Adam Simon
Daniel Soltis

Rumplestiltskin (an Artefactual Performance)

An installation in which players of a video game find themselves inadvertently performing a narrative pantomime.

Classes
Performing Technology


Rumplestiltskin (an Artefactual Performance) combines a gesture-based video game with live performance. To the players, there are five levels of gameplay, but to the audience, these levels are the five acts of a pantomime of Rumplestilskin. The motivations of the actions in the video game are unrelated to the meanings of the actions in the performance.

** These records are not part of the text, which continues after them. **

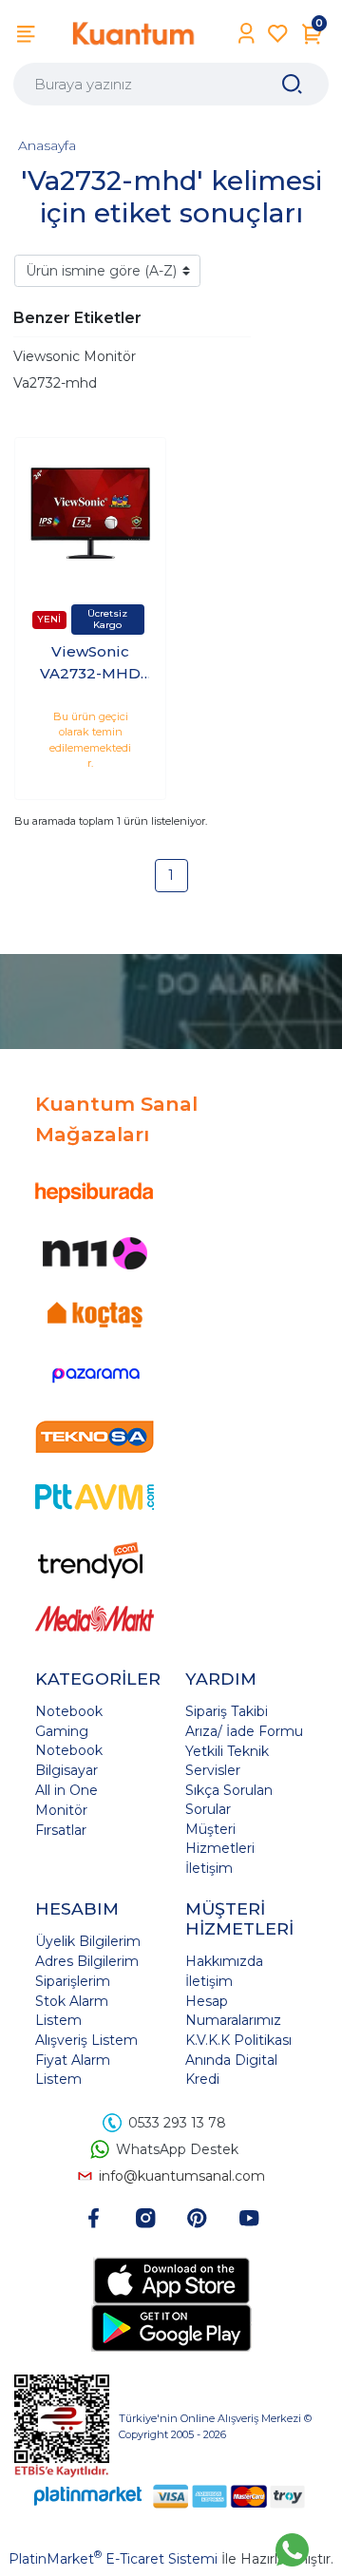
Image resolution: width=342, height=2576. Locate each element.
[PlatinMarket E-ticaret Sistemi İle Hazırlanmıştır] (88, 2496)
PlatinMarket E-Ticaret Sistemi (113, 2558)
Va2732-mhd (55, 382)
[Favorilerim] (278, 34)
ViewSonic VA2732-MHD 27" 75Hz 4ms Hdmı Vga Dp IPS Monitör (91, 663)
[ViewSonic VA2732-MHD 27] (90, 513)
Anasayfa (47, 145)
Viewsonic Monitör (74, 356)
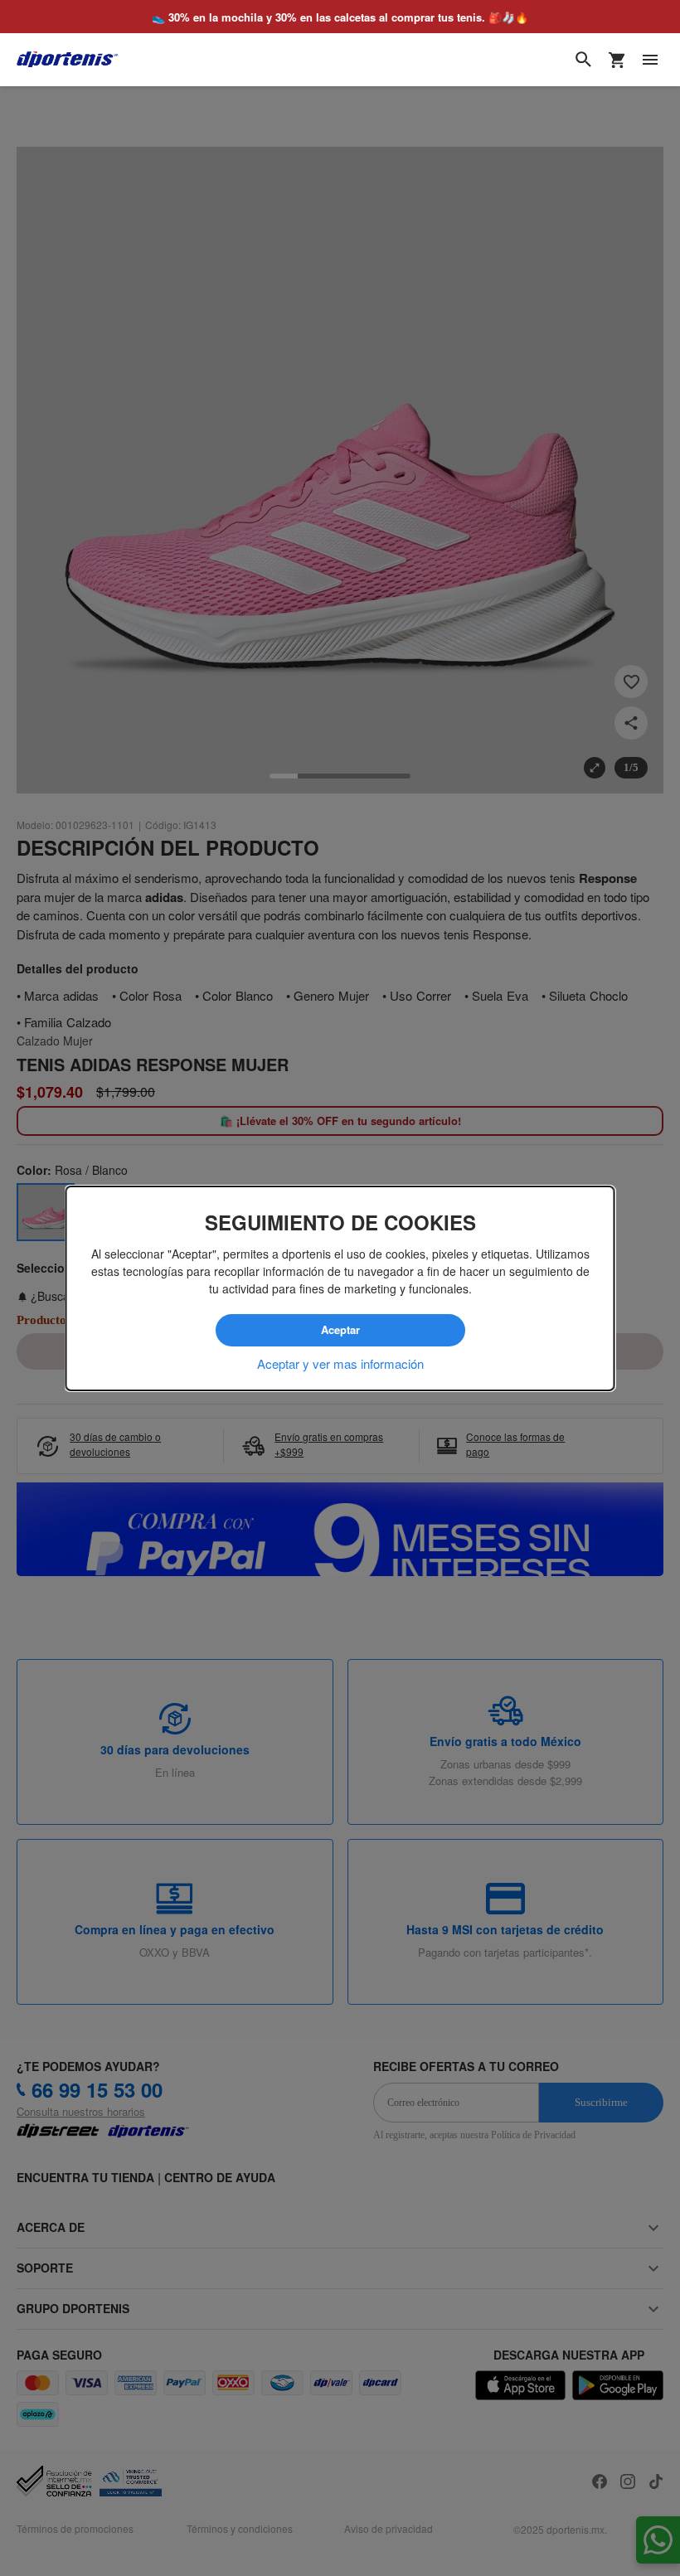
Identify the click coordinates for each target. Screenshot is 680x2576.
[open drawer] (650, 59)
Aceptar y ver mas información (340, 1363)
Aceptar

The installation draws attention to how interacting with technology shapes our movements in ways that are often unnoticed or unacknowledged. It is also an exploration of performative cognition. How aware can the players be of their accidental performance whilst still adequately playing the game? Conversely, how well will they perform if they focus solely on the game?

Rumplestiltskin allows the players and audience to dynamically explore the boundaries between intended and choreographed movements and between performance and play.

Implementation
The game takes place on a 4' by 8' stage. The stage contains a grid of 18 switches to track players' positions on the stage. The positions and motions of the players' hands are monitored with video tracking.

The front of the stage looks like the front of a proscenium stage. A screen facing the players displays the game and provides feedback to the players. A screen facing the audience provides some additional information (chapter titles, indications of the beginning and end of an act) so that audience members are better able to locate the performers' position in the story.